署名と公告式2〜署名と原本
先方「合併して、以前の庁舎を支庁にしているのですけれど、公告の方法を掲示場への掲示をもって行う場合は、支庁の数だけ署名しなければいけないんでしょうか」
私「署名は公布する条例の確定のためなんで、掲示するもの自体が原本である必要はないと思いますよ」
(略)
この場合、長は、条例の原本を作り、署名することとなるのであるが、公告式条例により、掲示場に掲示して公布を行うこととされている場合は、もともと原本そのものを掲示することは不可能であるので、写をもって掲示場に掲示すれば足りるものと解される。(後略)
「地方自治質疑応答集(加除式書籍)」253頁(第一法規)※強調はkei-zuによる。
署名されたものの掲示については、天野巡一教授(青森公立大学)による以下の指摘もあります。

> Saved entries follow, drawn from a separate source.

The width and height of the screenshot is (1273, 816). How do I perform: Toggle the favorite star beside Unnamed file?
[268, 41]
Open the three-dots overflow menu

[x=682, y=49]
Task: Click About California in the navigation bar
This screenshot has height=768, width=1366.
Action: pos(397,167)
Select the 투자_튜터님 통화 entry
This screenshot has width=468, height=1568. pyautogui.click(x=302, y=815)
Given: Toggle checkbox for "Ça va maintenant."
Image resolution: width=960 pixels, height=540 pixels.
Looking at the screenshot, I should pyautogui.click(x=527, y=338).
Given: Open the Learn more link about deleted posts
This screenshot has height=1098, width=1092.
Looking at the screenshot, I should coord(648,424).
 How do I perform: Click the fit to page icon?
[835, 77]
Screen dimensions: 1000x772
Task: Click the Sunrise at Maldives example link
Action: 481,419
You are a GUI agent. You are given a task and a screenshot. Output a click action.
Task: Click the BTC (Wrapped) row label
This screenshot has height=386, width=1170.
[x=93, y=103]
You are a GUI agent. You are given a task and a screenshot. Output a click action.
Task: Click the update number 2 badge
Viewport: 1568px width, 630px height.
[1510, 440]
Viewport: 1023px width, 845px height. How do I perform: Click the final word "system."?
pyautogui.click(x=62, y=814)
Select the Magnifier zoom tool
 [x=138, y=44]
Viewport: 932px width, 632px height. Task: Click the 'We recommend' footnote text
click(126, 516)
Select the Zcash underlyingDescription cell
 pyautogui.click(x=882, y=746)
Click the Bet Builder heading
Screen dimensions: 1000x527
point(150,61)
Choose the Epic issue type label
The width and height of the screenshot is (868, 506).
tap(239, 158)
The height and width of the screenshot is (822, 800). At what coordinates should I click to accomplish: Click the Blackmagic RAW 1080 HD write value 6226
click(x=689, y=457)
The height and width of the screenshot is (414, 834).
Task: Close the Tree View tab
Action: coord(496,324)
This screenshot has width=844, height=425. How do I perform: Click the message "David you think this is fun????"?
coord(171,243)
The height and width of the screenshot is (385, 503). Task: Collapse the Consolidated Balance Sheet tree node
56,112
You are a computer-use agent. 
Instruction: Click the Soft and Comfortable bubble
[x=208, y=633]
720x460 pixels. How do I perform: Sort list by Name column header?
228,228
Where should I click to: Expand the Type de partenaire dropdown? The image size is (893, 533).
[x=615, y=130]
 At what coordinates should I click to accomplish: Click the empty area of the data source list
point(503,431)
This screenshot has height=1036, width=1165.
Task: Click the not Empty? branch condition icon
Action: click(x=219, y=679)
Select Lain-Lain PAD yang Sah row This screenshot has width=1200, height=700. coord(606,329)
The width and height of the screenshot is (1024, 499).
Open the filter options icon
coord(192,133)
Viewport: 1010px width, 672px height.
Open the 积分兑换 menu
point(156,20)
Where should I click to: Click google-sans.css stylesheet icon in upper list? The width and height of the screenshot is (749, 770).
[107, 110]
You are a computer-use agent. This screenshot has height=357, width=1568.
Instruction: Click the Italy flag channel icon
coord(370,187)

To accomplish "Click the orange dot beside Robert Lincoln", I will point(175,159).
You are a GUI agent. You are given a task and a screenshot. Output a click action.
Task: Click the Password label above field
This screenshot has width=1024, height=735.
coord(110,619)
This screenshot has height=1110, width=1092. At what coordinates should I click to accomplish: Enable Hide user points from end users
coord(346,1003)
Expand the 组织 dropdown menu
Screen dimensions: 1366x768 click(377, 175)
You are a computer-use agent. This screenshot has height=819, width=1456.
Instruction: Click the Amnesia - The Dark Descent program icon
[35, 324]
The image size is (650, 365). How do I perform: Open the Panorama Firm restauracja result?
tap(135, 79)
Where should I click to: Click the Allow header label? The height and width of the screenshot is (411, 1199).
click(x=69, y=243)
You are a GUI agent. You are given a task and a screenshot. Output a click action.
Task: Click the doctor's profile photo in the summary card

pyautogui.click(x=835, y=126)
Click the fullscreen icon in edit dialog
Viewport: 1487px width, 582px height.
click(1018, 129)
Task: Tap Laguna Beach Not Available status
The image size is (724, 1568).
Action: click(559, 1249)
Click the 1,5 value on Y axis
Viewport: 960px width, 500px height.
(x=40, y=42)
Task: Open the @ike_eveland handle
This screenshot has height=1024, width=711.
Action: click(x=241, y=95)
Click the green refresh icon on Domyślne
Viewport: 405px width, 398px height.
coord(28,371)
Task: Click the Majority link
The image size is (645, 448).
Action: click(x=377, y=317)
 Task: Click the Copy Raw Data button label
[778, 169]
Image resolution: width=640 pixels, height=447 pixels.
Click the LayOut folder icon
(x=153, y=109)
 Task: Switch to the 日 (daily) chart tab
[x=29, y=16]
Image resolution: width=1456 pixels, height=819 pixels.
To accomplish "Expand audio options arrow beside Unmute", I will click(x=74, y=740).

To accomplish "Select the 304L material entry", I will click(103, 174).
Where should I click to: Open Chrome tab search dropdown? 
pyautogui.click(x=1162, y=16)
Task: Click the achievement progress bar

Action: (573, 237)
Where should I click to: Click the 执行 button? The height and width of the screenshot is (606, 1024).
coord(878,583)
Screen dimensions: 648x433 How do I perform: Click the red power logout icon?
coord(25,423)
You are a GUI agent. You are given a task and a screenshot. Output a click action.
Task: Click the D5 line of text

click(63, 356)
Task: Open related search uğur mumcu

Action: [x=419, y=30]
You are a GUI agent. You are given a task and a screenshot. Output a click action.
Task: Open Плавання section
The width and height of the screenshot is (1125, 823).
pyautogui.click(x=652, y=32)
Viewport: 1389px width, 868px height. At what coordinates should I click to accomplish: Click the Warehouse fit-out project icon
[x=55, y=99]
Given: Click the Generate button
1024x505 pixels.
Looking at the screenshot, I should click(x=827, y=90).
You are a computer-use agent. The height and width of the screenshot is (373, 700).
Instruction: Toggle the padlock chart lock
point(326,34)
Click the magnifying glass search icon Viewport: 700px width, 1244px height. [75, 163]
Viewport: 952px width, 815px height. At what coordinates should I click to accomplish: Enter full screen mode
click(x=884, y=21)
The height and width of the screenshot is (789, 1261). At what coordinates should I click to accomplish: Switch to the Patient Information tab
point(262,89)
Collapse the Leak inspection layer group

公布する条例には首長が前文に署名して告示するが、首長の自著した前文が掲示されている間に紛失することをおそれるあまり、その前文を複写して掲示場に掲示している自治体がある。このケースは、外見上は適正な公告ではあるが、自治法及び公告式条例は長の自著した前文を掲示することを要件としている以上、適式な公布とはいえず、条例の効力そのものに影響してくることもあるのではないか。
「判例解説 自治体政策と訴訟法務」142頁(学陽書房)※強調はkei-zuによる。
しかしながら、公報に掲載される場合は、首長のお名前の掲載は活字によることになるでありましょうし、署名を公布のための確定として捉えるのであれば、原本の掲示までが法や条例で要請されているとまでは言えないのではないでしょうか。
官報における御名御璽だって、ねえ。